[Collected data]
---------------

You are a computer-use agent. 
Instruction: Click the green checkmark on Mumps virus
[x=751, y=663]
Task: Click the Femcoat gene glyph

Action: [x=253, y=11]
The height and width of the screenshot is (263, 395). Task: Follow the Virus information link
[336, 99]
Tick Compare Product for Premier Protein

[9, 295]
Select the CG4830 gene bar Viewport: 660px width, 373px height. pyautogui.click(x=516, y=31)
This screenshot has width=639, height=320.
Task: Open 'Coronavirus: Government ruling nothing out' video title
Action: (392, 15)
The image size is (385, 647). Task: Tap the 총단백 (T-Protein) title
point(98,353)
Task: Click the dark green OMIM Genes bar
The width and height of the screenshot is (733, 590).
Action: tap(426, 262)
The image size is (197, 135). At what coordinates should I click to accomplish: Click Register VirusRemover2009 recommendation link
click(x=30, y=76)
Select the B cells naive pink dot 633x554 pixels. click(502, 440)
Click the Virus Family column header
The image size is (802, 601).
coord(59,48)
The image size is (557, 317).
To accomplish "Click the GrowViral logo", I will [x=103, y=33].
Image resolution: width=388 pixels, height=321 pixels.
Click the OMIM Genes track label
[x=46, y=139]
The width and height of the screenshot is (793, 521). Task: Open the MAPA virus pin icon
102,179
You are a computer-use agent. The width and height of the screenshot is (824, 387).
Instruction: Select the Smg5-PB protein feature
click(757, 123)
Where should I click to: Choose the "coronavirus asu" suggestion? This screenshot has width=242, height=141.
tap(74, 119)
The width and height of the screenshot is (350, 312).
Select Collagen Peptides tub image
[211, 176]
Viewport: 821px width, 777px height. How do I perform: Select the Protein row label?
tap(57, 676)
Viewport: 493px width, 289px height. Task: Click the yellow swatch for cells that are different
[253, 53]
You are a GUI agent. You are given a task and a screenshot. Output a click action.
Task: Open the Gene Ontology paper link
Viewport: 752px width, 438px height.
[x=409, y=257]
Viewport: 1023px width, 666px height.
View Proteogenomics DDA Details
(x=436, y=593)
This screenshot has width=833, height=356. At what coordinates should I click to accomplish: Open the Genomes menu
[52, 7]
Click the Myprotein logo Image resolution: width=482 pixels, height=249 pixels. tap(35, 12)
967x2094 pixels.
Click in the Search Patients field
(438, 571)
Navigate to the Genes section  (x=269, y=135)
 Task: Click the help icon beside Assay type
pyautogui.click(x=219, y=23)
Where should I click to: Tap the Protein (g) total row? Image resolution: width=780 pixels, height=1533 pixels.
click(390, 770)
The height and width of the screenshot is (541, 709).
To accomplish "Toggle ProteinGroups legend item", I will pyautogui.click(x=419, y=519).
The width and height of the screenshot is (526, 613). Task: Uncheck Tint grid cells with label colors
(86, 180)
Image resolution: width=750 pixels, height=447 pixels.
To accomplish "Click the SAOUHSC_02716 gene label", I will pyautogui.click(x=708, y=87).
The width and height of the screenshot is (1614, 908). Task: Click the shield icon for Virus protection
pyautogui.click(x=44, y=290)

---------------

▶ [TRY IT]
Return the data from the top line through the bottom line exactly.

▶ [EXPECTED ANSWER]
You are a computer-use agent. 
Instruction: Click the green checkmark on Mumps virus
[x=751, y=663]
Task: Click the Femcoat gene glyph

Action: [x=253, y=11]
The height and width of the screenshot is (263, 395). Task: Follow the Virus information link
[336, 99]
Tick Compare Product for Premier Protein

[9, 295]
Select the CG4830 gene bar Viewport: 660px width, 373px height. pyautogui.click(x=516, y=31)
This screenshot has width=639, height=320.
Task: Open 'Coronavirus: Government ruling nothing out' video title
Action: (392, 15)
The image size is (385, 647). Task: Tap the 총단백 (T-Protein) title
point(98,353)
Task: Click the dark green OMIM Genes bar
The width and height of the screenshot is (733, 590).
Action: tap(426, 262)
The image size is (197, 135). At what coordinates should I click to accomplish: Click Register VirusRemover2009 recommendation link
click(x=30, y=76)
Select the B cells naive pink dot 633x554 pixels. click(502, 440)
Click the Virus Family column header
The image size is (802, 601).
coord(59,48)
The image size is (557, 317).
To accomplish "Click the GrowViral logo", I will [x=103, y=33].
Image resolution: width=388 pixels, height=321 pixels.
Click the OMIM Genes track label
[x=46, y=139]
The width and height of the screenshot is (793, 521). Task: Open the MAPA virus pin icon
102,179
You are a computer-use agent. The width and height of the screenshot is (824, 387).
Instruction: Select the Smg5-PB protein feature
click(757, 123)
Where should I click to: Choose the "coronavirus asu" suggestion? This screenshot has width=242, height=141.
tap(74, 119)
The width and height of the screenshot is (350, 312).
Select Collagen Peptides tub image
[211, 176]
Viewport: 821px width, 777px height. How do I perform: Select the Protein row label?
tap(57, 676)
Viewport: 493px width, 289px height. Task: Click the yellow swatch for cells that are different
[253, 53]
You are a GUI agent. You are given a task and a screenshot. Output a click action.
Task: Open the Gene Ontology paper link
Viewport: 752px width, 438px height.
[x=409, y=257]
Viewport: 1023px width, 666px height.
View Proteogenomics DDA Details
(x=436, y=593)
This screenshot has width=833, height=356. At what coordinates should I click to accomplish: Open the Genomes menu
[52, 7]
Click the Myprotein logo Image resolution: width=482 pixels, height=249 pixels. tap(35, 12)
967x2094 pixels.
Click in the Search Patients field
(438, 571)
Navigate to the Genes section  (x=269, y=135)
 Task: Click the help icon beside Assay type
pyautogui.click(x=219, y=23)
Where should I click to: Tap the Protein (g) total row? Image resolution: width=780 pixels, height=1533 pixels.
click(390, 770)
The height and width of the screenshot is (541, 709).
To accomplish "Toggle ProteinGroups legend item", I will pyautogui.click(x=419, y=519).
The width and height of the screenshot is (526, 613). Task: Uncheck Tint grid cells with label colors
(86, 180)
Image resolution: width=750 pixels, height=447 pixels.
To accomplish "Click the SAOUHSC_02716 gene label", I will pyautogui.click(x=708, y=87).
The width and height of the screenshot is (1614, 908). Task: Click the shield icon for Virus protection
pyautogui.click(x=44, y=290)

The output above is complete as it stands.